Work item: Among the records below, find the line that has "Click the repost arrows icon"; from there, give the lines again exactly, and stop after the line that has "This screenshot has height=483, width=1473.".

Exercise data:
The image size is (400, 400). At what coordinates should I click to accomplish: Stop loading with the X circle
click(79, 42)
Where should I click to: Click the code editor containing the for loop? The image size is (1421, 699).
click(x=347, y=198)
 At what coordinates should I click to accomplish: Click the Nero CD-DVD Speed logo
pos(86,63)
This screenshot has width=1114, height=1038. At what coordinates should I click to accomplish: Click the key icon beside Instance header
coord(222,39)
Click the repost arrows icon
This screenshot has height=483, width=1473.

...

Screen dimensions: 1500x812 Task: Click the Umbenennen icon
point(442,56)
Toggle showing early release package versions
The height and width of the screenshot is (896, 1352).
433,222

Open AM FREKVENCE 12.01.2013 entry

---

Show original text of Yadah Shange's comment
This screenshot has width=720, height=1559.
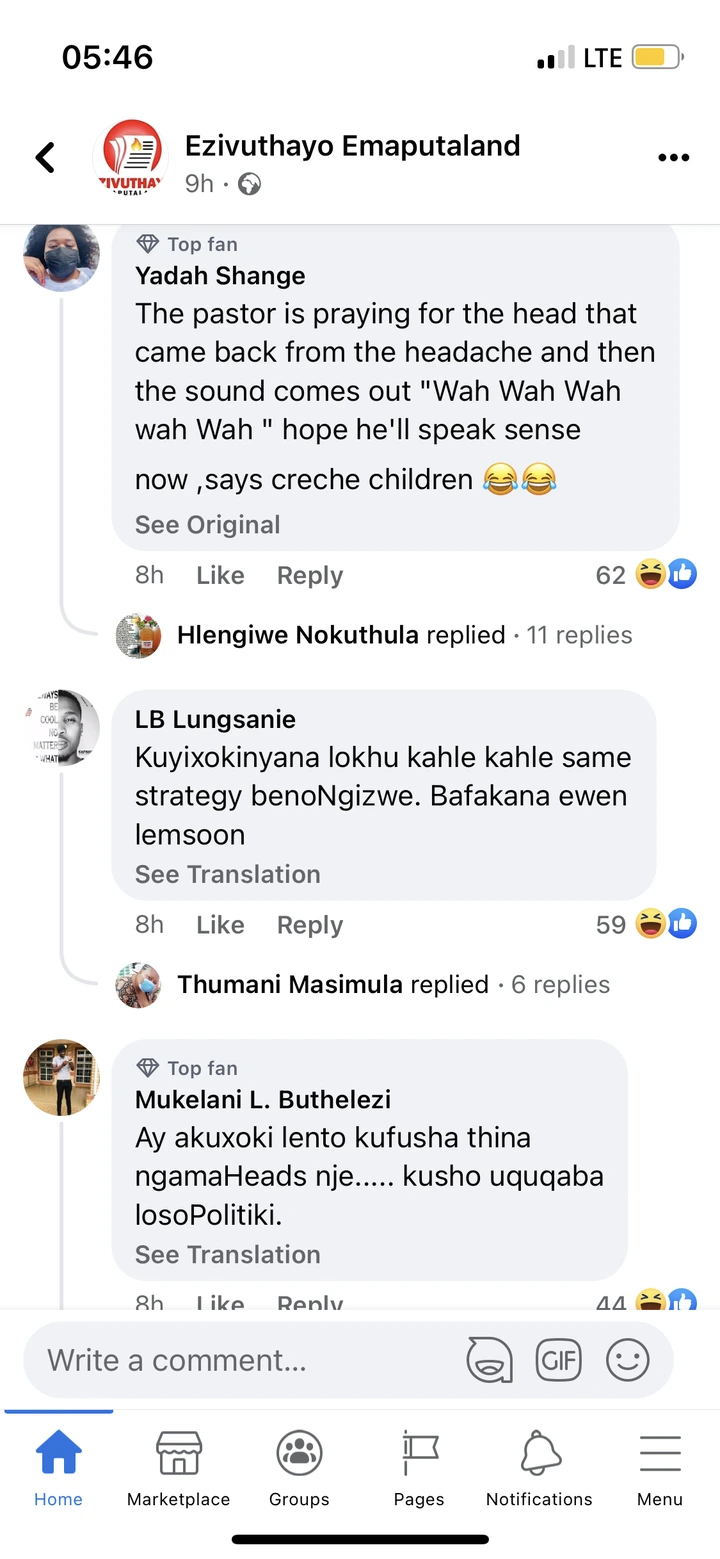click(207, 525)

Response below:
Click the repost arrows icon
This screenshot has height=483, width=1473.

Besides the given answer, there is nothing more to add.